DOMINGOS PELLEGRINI
GAZETA DO POVO - 26/07
Ler a crônica Conversões, de Luis Fernando Verissimo, publicada no domingo passado, faz lembrar o livro de Lenin Esquerdismo, doença infantil do comunismo, pois enseja parodiar: “Compadrismo, doença senil do esquerdismo”. Muitos intelectuais ainda não conseguem entender que a esquerda é uma caca (para não usar a rima óbvia) e direita é uma “josta”. São duas margens do mesmo abismo ou, conforme Golbery, duas pontas da ferradura.
Num duelo, se a direita sacar acusações de genocídio contra a esquerda, debitando-lhe os milhões de mortos por repressão ou miséria nos regimes comunistas, a esquerda pode sacar outros milhões massacrados pela selvageria do capitalismo sem regras sociais. Como também ambas podem sacar acusações de autoritarismo, perseguições, censura, machismo, racismo, concentração de poderes e distribuição de miséria, ineficiência dos governos e privilégios das respectivas elites dirigentes.
Isso vigorou até a queda do Muro de Berlim, marco simbólico para o mundo de hoje, onde as ideologias atarantadas veem uma China com economia capitalista e repressão comunista, em nome dos trabalhadores, mas sem direitos trabalhistas, com isso condenando empresas à falência e trabalhadores ao desemprego em todo o mundo, enquanto em países capitalistas a socialização é tanta que qualquer empresa investe mais em seu pessoal que o regime cubano investe – aliás, até porque falido não tem o que investir.
Muitos intelectuais, ainda no fundo crentes de que “a esquerda é sempre melhor”, ficam, então, dando tratos à bola, em contorcionismos verbais e equilibrismos conceituais, tentando se situar com dignidade no arame gelatinoso das ideologias. Na verdade, continuam esquerdosos apenas por preguiça ou conveniência, ou, enfim, por compadrismo.

— Dados armazenados —

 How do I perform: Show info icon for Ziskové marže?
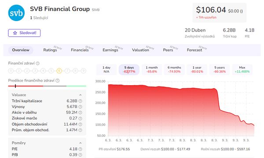pos(81,119)
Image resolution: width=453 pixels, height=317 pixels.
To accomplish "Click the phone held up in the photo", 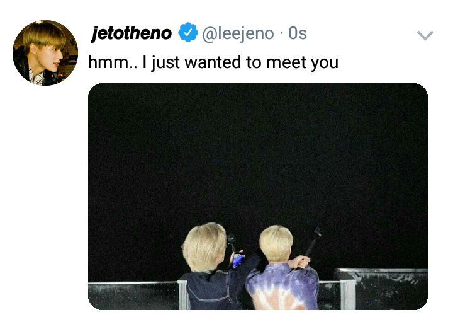I will click(x=238, y=260).
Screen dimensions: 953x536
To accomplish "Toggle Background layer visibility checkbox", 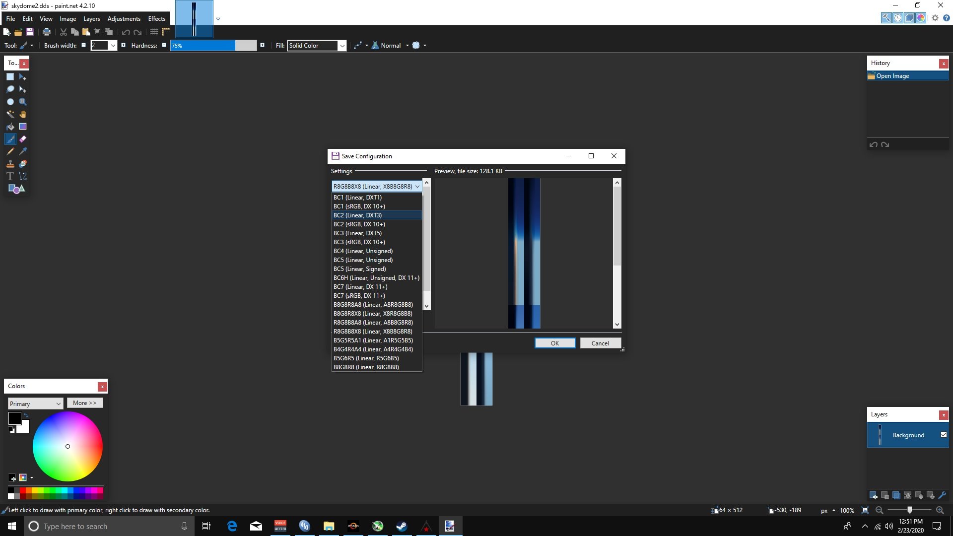I will click(x=944, y=435).
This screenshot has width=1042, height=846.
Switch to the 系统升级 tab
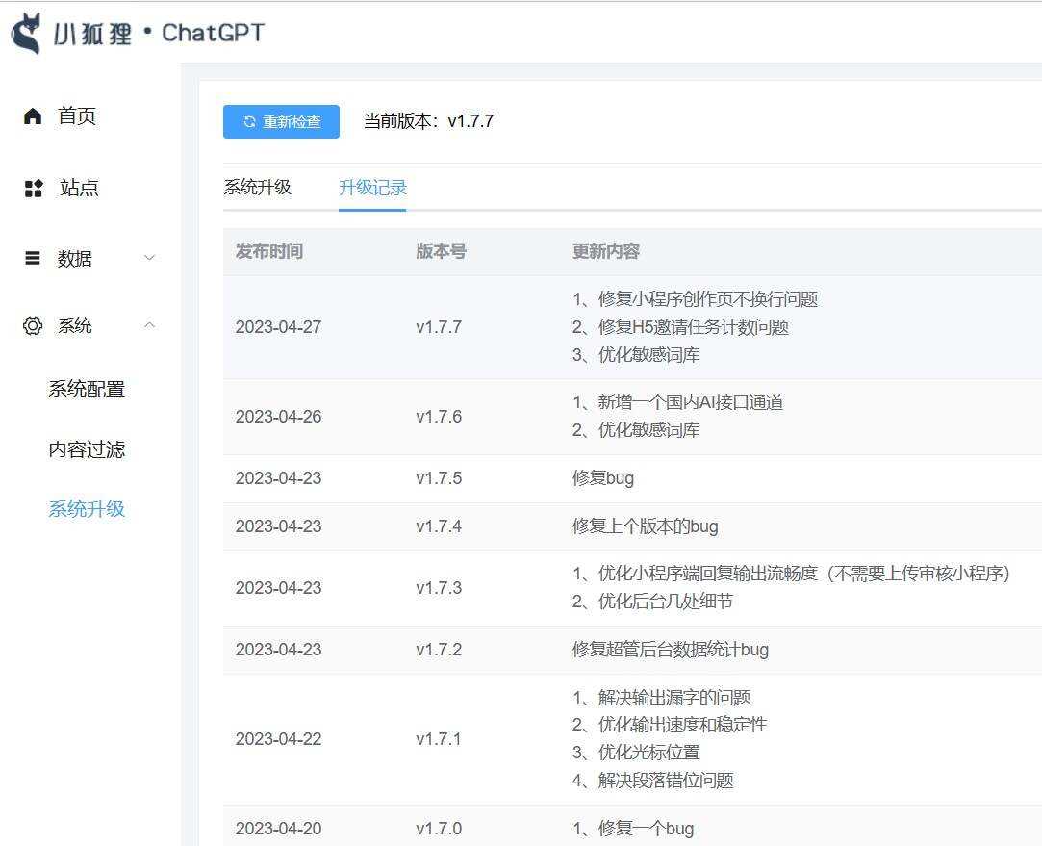258,189
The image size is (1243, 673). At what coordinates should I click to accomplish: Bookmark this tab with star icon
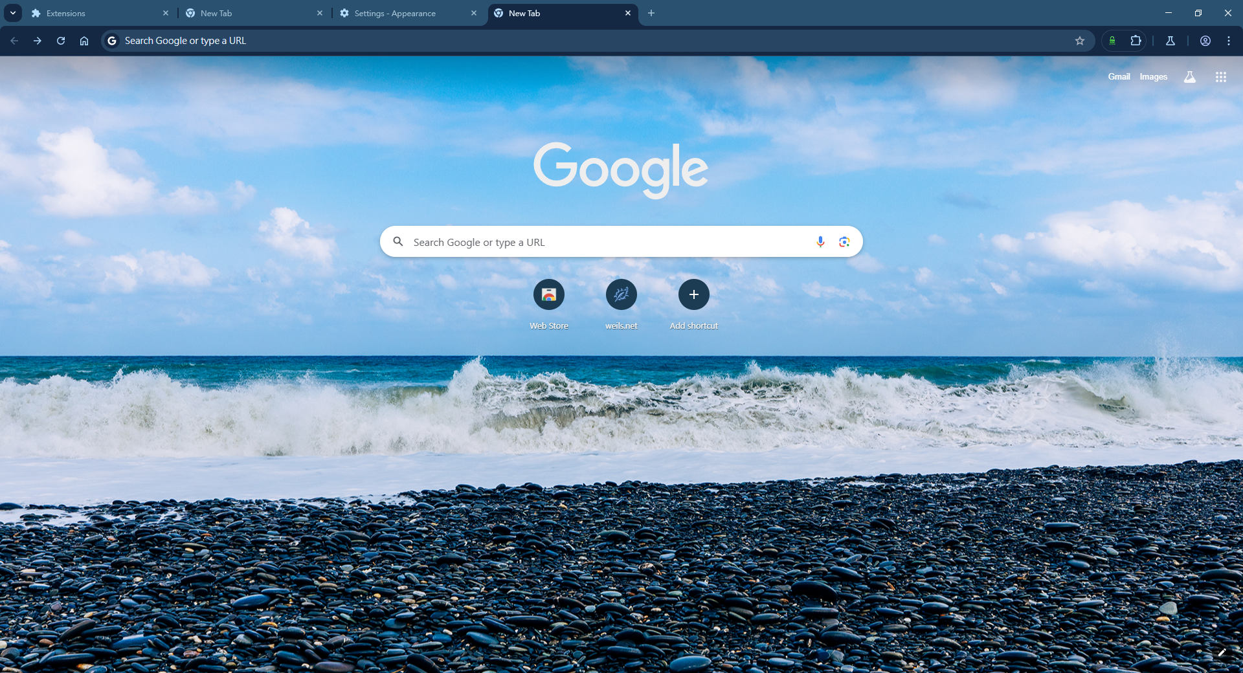[x=1079, y=41]
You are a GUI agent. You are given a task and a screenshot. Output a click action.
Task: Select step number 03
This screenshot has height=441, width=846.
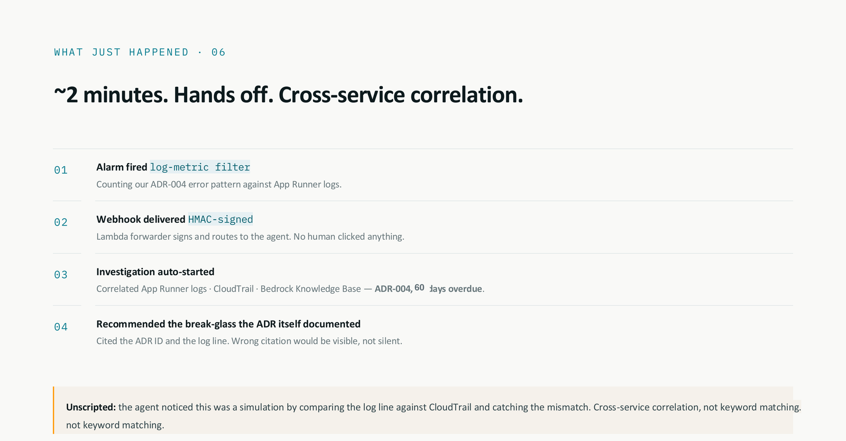(x=61, y=275)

— Teste seu entendimento —
[a] No trecho do documento, qual livro de Lenin a leitura da crônica Conversões faz lembrar?
[b] Dê continuidade ao trecho do documento sobre esquerda e direita a partir da última frase apresentada.

— Respostas às tarefas —
[a] Esquerdismo, doença infantil do comunismo.

[b]
Tantos churrascos com os companheiros, tantos charutos, tantas biritas, tantos abraços... E renegar tudo isso apenas porque alguns foram condenados pelo Supremo? Negar o abraço a Lula apenas porque tornou-se cínico milionário da elite que condena da boca para fora? Admitir que Bolsa Família, como qualquer esmola, conforme Zé Dantas, “para um homem que é são / ou lhe mata de vergonha / ou vicia o cidadão”, tornando a miséria não só econômica, mas também moral?
Ah, não! Compadres, uni-vos! Continuareis fiéis ao esquerdismo até a última gota de uísque! Empreender, jamais (até porque outros com talento e competência sempre fazem isso, criando e tocando empresas que com seus impostos custeiam o Estado e seus dependentes, como também toda a população, sangrada através dos impostos embutidos, também custeia os despudores dos poderes públicos)!
Com o Muro de Berlim, caíram o capitalismo selvagem e o socialismo autoritário (Verissimo, leia Após o Liberalismo, de Immanuel Wallerstein). A social-democracia, síntese e via óbvia das duas margens do abismo, é estrada que só dará certo se, em vez de ideologias e suas visões baseadas na “igualdade”, forem respeitados outros valores em “ade”: honestidade, produtividade, qualidade (de obras, serviços e conduta), claridade (também chamada transparência), fraternidade (sem paternalismo e bolsas eleitorais) e, em vez da ilusória igualdade, diversidade, com uma democracia que consagre as maiorias e defenda as minorias. É mais difícil que o simples dilema esquerda/direita, mas é coisa de gente grande, para funcionar e não para apenas posar de salvadores do mundo (na esquerda ou na direita) com as cuecas furadas pela realidade.